§ **What is being asked**: Extract the line that contains "Click the stacked sheets documents icon" and every line after it through the end of the records below, exactly as written, leaving out any pictures.

Collected data entries:
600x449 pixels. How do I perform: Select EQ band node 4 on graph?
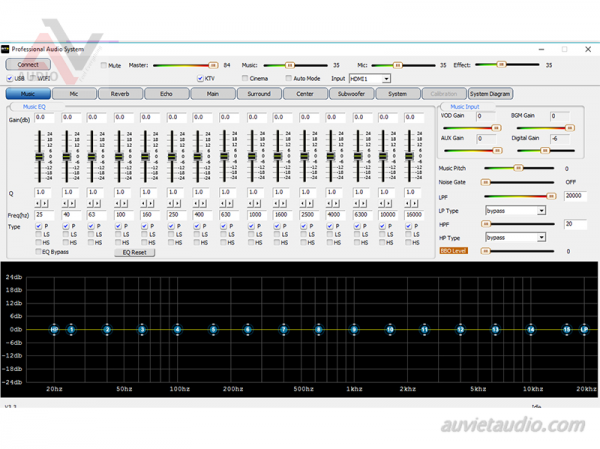[178, 329]

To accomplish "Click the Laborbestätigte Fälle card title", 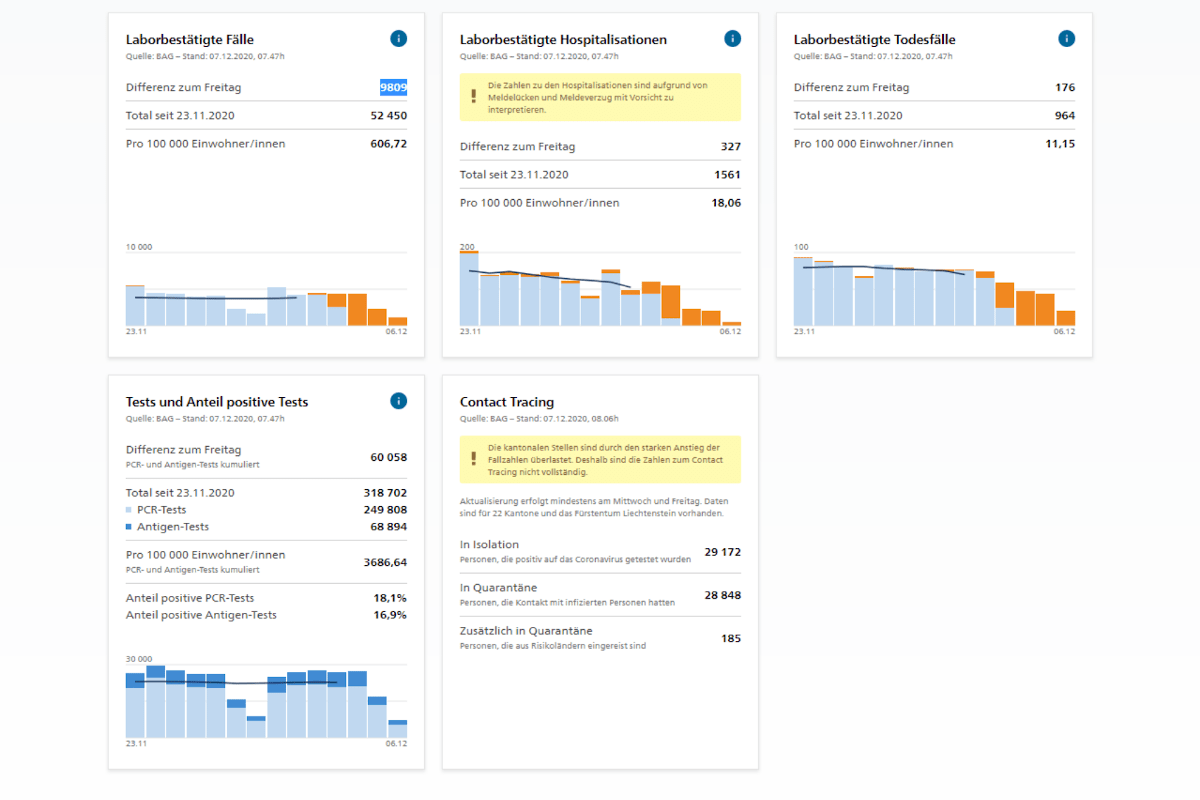I will point(190,40).
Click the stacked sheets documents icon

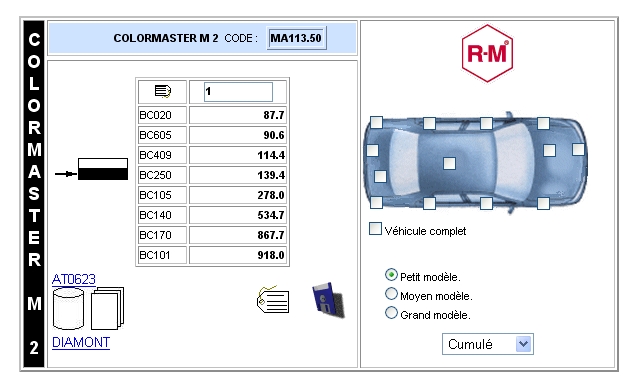[107, 308]
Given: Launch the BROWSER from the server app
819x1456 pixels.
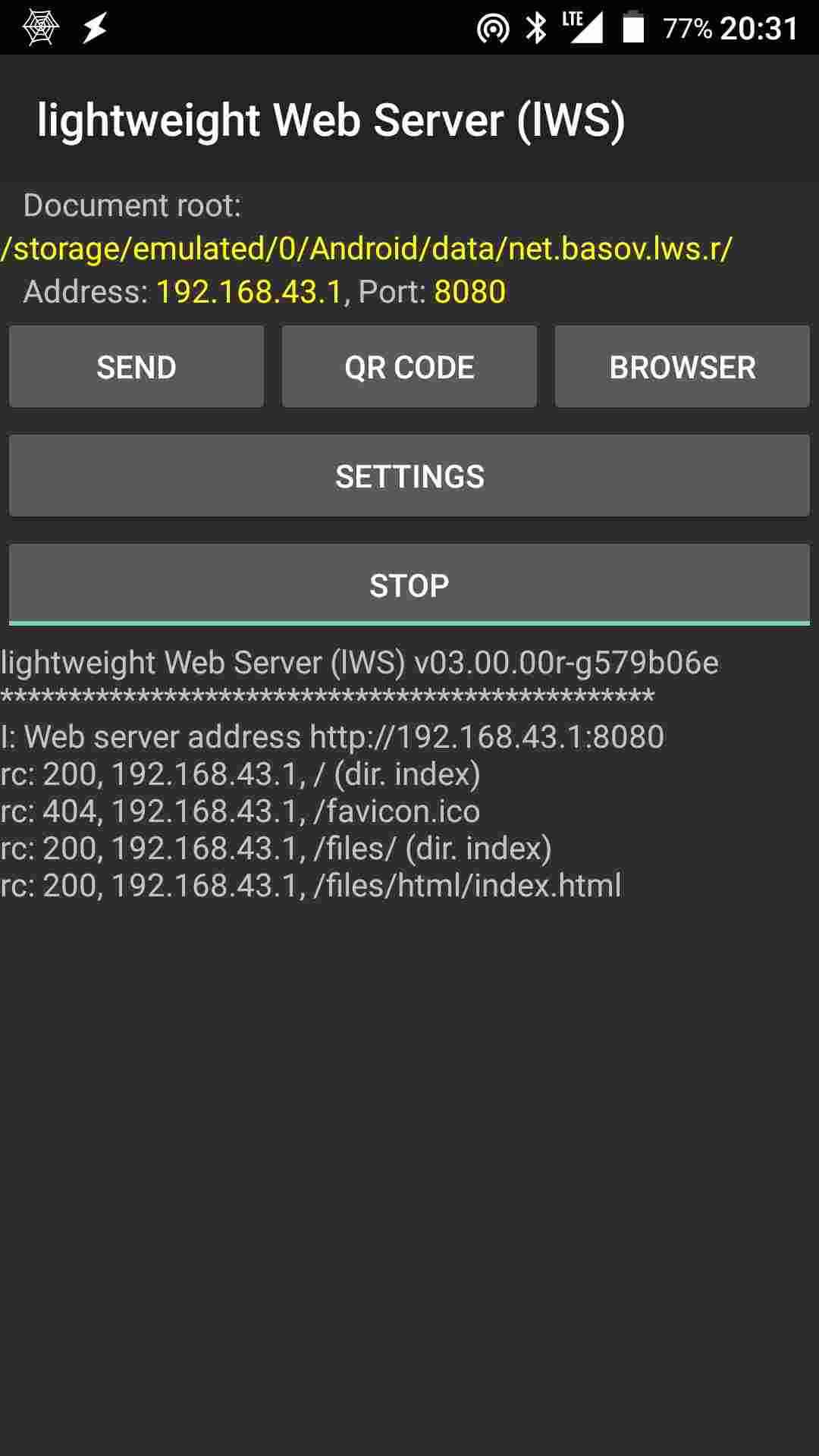Looking at the screenshot, I should (x=681, y=366).
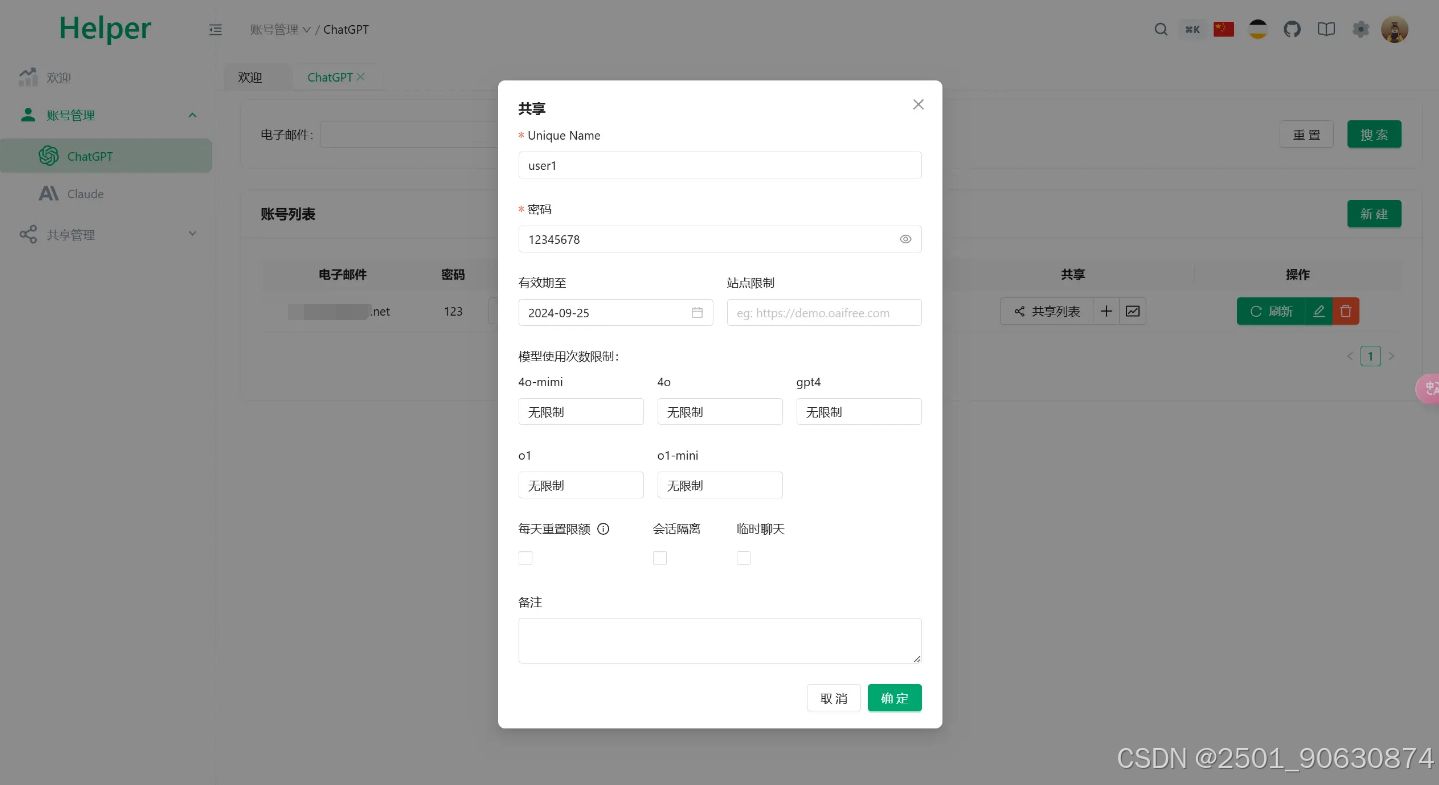This screenshot has height=785, width=1439.
Task: Click the 确定 confirm button
Action: (x=894, y=698)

§ **Result for this task**:
Click the stacked sheets documents icon

[107, 308]
Given: Launch the BROWSER from the server app
819x1456 pixels.
Looking at the screenshot, I should (x=681, y=366).
This screenshot has height=785, width=1439.
Task: Click the 确定 confirm button
Action: (x=894, y=698)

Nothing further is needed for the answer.